WORK TO COMPLETE: Please give back only the lines below from the one containing "Select the conjugation 'sie/Sie waren'" to the one containing "Click the Timbres", each repeated word for word, both ends included.
##### INFORMATION #####
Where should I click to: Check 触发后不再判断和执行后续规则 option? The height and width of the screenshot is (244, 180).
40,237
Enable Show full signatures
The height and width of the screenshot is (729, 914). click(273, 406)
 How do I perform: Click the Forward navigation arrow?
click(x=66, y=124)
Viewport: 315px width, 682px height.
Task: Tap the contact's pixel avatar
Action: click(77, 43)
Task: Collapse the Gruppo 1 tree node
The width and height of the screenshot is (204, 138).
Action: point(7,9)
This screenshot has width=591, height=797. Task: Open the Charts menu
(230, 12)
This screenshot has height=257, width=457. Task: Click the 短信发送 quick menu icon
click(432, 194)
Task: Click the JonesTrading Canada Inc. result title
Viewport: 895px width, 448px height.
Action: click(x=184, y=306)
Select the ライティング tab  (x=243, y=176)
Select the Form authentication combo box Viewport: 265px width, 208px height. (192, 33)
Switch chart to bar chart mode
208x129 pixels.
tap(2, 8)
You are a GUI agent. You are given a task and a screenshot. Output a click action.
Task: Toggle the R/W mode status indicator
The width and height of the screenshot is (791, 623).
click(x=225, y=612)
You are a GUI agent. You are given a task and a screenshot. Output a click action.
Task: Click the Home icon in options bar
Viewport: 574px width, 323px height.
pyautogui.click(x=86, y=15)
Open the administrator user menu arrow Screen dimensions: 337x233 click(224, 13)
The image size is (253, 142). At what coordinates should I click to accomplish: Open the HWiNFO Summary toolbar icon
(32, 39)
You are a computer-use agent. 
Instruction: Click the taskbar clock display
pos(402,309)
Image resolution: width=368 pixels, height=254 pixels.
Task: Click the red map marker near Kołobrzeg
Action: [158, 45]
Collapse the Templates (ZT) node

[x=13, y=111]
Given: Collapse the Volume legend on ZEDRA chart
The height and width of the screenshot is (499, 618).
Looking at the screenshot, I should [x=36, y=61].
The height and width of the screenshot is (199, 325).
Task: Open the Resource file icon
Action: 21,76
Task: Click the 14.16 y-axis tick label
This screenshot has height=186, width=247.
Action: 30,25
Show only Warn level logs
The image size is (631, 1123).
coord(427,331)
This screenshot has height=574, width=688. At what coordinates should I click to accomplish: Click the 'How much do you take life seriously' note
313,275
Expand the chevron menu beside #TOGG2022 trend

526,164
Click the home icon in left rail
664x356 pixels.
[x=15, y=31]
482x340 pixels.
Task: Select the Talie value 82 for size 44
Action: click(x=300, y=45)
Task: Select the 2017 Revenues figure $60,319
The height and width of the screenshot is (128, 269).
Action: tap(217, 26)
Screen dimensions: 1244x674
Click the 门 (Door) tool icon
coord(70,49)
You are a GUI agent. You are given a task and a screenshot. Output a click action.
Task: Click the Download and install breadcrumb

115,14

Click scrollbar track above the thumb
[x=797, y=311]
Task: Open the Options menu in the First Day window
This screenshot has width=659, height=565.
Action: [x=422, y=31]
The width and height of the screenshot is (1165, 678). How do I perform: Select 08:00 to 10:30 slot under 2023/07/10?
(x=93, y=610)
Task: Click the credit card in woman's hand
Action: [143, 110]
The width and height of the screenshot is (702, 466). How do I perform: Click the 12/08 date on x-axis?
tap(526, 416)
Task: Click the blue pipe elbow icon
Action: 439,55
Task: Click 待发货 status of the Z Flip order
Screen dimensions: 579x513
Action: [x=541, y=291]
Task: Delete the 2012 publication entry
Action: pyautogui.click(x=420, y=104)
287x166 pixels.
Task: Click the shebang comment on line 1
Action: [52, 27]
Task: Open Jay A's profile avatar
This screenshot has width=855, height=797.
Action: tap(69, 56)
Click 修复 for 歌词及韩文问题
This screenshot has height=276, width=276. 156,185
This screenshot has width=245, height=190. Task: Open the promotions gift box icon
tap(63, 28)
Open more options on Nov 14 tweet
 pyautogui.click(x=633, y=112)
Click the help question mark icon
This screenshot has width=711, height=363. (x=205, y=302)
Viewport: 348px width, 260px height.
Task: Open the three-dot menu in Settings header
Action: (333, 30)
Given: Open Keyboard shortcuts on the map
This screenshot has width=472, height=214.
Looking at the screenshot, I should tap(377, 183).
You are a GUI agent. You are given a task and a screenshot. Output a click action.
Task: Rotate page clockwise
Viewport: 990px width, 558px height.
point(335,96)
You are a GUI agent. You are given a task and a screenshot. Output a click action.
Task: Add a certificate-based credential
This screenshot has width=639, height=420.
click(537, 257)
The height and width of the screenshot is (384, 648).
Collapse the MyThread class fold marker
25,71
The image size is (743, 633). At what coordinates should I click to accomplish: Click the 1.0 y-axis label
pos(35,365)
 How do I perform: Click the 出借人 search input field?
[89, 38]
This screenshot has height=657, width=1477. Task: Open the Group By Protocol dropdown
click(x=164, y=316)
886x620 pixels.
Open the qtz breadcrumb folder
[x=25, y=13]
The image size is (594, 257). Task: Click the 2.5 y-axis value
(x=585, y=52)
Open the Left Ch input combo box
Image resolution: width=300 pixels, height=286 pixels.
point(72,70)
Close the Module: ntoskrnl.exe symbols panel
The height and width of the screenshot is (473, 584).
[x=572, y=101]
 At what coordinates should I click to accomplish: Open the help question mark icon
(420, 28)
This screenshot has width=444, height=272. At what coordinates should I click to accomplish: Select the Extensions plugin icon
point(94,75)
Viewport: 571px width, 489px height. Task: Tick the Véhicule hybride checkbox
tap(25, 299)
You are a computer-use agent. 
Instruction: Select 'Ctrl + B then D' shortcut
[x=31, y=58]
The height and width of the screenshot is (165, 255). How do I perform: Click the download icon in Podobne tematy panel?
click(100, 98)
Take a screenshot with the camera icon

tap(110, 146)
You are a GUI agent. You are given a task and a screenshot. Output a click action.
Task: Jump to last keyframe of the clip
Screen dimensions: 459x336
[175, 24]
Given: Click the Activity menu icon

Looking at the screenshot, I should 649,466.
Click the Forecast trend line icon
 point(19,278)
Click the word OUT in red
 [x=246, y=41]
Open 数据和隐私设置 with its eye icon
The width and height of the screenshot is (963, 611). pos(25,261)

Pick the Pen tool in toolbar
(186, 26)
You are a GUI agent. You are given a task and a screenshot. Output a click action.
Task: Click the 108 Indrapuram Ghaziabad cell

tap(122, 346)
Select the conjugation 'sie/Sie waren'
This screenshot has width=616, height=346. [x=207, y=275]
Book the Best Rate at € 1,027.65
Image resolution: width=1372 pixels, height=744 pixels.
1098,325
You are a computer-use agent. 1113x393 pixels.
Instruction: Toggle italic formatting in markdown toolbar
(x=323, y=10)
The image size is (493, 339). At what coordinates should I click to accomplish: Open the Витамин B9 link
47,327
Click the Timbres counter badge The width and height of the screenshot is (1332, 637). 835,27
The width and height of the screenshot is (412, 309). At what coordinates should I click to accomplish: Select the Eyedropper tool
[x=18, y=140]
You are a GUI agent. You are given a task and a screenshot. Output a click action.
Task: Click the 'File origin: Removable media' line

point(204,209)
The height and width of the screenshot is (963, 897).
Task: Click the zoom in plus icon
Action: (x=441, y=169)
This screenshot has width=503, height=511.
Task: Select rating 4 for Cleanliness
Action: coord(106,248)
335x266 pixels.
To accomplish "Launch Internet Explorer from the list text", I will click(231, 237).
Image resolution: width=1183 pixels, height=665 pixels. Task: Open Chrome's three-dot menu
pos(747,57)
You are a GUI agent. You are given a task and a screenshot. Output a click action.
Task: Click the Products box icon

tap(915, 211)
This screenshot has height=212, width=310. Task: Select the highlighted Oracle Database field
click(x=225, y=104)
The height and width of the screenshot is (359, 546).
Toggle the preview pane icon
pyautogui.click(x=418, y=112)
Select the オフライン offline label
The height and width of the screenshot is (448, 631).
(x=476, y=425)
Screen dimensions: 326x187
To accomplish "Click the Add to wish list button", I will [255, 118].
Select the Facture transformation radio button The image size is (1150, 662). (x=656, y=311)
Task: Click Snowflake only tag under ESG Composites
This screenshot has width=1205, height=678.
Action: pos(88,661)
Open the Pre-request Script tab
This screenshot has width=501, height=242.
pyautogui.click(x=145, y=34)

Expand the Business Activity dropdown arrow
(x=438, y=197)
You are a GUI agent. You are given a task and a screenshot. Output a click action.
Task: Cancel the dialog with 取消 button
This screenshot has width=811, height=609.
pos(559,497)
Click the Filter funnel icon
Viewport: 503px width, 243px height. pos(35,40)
#####
WRITTEN RESPONSE:
Select the conjugation 'sie/Sie waren'
This screenshot has width=616, height=346. [x=207, y=275]
Book the Best Rate at € 1,027.65
Image resolution: width=1372 pixels, height=744 pixels.
1098,325
You are a computer-use agent. 1113x393 pixels.
Instruction: Toggle italic formatting in markdown toolbar
(x=323, y=10)
The image size is (493, 339). At what coordinates should I click to accomplish: Open the Витамин B9 link
47,327
Click the Timbres counter badge The width and height of the screenshot is (1332, 637). 835,27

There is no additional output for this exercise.